Control systems can be classified as open loop or closed loop. An open-loop system can be monitored and controlled, but the monitoring information is not used directly to control the system. A closed-loop system, however, feeds monitoring data directly back to controllers, allowing it to compensate for variations in operating conditions.2 An example would be an air conditioning unit, shown in figure 1. An open-loop system would allow the operator to control how much work the air conditioner does. A closed-loop system would measure the temperature of the air, feeding the result back to the controller, thus controlling the air conditioner’s output and maintaining a constant temperature.

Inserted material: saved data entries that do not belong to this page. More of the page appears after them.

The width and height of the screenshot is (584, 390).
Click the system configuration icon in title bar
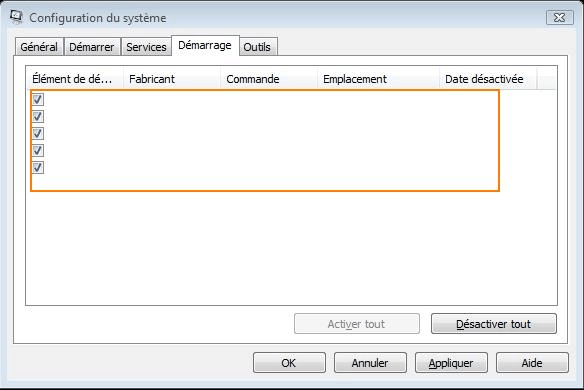coord(16,17)
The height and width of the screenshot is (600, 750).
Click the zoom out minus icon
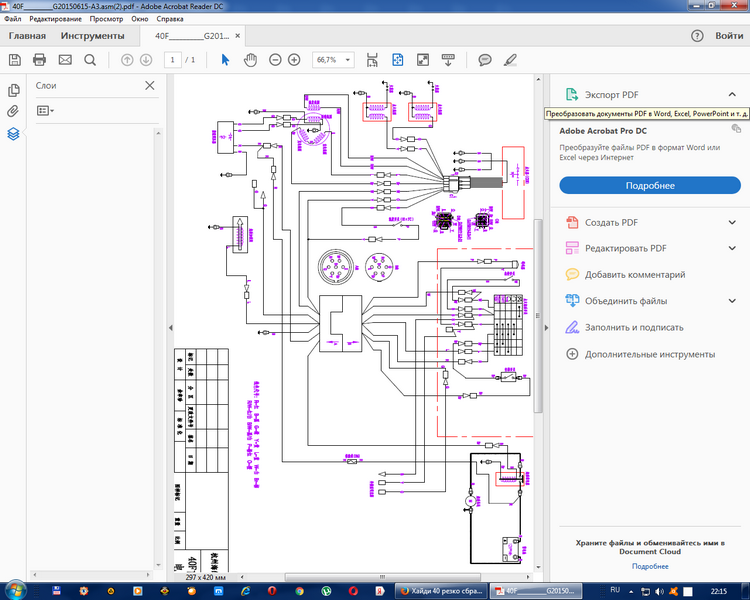point(274,60)
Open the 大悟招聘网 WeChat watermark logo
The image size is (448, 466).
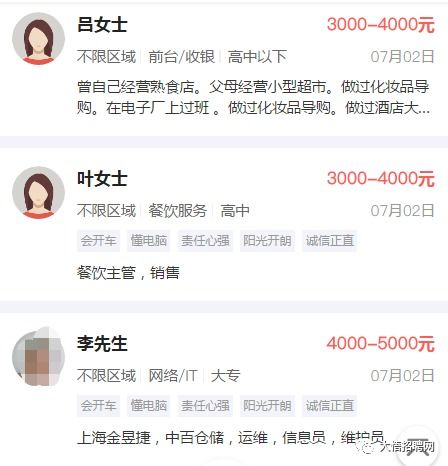click(396, 447)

Each service or process in a system can be thought of as exposing a controller that implements a standardized and generalized interface. Similarly, each service or process in a system can be thought of as exposing a standardized set of sensors, through a generalized software interface, that provides a picture of the performance of the component. The component can monitor itself, feeding back to its own controller, to maintain a desired state. External software agents may also monitor components, interfacing with exposed controllers to repair or maintain the desired state for the wider system.
Internet services must be self-stabilizing systems. These are systems that, when perturbed, are guaranteed to return to a legitimate state in a finite number of steps.3 When a software system does not satisfy this property, human operators must step in to place the system in a legitimate state.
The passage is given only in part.